Source:
_ _ _ _
Note: Anyone expecting a serious critique of the merits of Harley Quinn may want to move along. This is a personal piece on what the comic means to me, so suck it.
One Wednesday a few months back:
“What the hell?
I’ve got tears in my eyes! This comic is breaking my heart!
This is serious lump in my throat time and I’m actually close to tears and all over a comedy comic about a kooky character who’s essentially a psychotic, former serial killer!
How the hell did I get to this stage?”
Flashback to early 2016 and I’m on the verge of being done with following comics. Secret Wars has ended and while reactions from fans and critics have been positive I’ve found the whole series a wretched reading experience. Convoluted to levels that I feel I need to study comics quantum theory to make any sense of it, Secret Wars is indicative of everything that’s turned me off Marvel with it’s cynical big event cash grabbing to it’s obvious build to another reset button. But it’s greatest sin is that I care nothing for any of the characters or their fates, maybe Secret Wars is great writing and story telling but I long for the days when I felt an emotional attachment to the comics that I would eagerly look forward to being released every month.
_ _ _ _
Entries shown:
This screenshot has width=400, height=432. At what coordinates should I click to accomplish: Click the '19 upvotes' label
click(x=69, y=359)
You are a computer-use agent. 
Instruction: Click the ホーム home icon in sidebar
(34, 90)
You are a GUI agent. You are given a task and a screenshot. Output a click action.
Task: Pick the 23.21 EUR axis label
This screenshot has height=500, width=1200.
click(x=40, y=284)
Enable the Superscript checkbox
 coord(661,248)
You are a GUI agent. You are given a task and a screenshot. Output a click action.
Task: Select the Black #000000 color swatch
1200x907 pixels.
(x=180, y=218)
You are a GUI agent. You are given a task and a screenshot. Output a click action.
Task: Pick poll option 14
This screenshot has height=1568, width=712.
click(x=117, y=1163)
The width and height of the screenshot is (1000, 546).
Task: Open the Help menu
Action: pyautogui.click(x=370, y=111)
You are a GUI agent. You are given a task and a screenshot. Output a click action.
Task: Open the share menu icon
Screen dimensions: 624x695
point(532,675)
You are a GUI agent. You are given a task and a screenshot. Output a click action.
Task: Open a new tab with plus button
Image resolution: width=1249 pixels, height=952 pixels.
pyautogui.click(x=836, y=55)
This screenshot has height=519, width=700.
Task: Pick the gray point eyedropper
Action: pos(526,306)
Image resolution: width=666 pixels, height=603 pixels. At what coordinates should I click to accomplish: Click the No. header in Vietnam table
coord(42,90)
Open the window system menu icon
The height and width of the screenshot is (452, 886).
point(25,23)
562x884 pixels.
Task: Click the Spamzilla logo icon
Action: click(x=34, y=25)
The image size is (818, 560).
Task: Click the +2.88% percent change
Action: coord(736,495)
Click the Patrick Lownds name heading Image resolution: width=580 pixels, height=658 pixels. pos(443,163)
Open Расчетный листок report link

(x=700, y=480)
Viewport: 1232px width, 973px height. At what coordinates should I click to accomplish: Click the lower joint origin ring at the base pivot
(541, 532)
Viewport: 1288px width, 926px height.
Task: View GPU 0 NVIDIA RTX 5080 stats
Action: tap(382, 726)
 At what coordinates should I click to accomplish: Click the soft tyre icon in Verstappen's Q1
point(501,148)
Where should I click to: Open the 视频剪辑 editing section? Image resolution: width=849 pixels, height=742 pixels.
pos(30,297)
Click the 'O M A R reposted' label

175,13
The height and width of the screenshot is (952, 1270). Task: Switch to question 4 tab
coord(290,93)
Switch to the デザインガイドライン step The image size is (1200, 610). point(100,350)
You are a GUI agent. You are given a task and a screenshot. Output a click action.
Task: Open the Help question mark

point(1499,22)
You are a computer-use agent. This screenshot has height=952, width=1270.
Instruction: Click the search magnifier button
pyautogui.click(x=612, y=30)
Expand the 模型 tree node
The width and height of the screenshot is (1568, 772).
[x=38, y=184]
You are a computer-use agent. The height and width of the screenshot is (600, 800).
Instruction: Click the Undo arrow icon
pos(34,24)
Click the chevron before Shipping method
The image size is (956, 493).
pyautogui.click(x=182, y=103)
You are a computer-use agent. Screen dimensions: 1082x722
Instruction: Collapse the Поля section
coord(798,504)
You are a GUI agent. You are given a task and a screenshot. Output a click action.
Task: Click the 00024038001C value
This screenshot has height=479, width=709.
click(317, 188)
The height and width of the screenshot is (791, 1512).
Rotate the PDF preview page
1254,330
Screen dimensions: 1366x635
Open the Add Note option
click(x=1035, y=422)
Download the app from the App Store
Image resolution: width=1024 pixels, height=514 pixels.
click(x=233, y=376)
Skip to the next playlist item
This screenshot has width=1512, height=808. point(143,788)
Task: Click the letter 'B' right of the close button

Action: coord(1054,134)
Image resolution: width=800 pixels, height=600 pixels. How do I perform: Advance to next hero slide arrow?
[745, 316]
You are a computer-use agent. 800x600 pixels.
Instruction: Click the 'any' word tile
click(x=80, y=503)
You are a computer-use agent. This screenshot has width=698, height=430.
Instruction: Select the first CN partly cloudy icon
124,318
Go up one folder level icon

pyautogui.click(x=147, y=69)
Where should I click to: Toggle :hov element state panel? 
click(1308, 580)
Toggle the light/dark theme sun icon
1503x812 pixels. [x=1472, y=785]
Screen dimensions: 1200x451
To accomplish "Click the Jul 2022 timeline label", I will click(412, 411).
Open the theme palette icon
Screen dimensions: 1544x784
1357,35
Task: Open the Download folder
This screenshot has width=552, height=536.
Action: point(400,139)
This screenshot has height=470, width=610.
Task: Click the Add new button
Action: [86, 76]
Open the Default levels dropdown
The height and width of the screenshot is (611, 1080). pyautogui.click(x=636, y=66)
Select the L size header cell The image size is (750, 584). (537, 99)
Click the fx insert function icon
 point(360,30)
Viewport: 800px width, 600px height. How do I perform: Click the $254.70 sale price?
_ _ _ _
Prompt:
Copy out the passage of the Harley Quinn essay above that opens with the words containing "How the hell" and closes with "released every month.".

Answer for the task:
How the hell did I get to this stage?”
Flashback to early 2016 and I’m on the verge of being done with following comics. Secret Wars has ended and while reactions from fans and critics have been positive I’ve found the whole series a wretched reading experience. Convoluted to levels that I feel I need to study comics quantum theory to make any sense of it, Secret Wars is indicative of everything that’s turned me off Marvel with it’s cynical big event cash grabbing to it’s obvious build to another reset button. But it’s greatest sin is that I care nothing for any of the characters or their fates, maybe Secret Wars is great writing and story telling but I long for the days when I felt an emotional attachment to the comics that I would eagerly look forward to being released every month.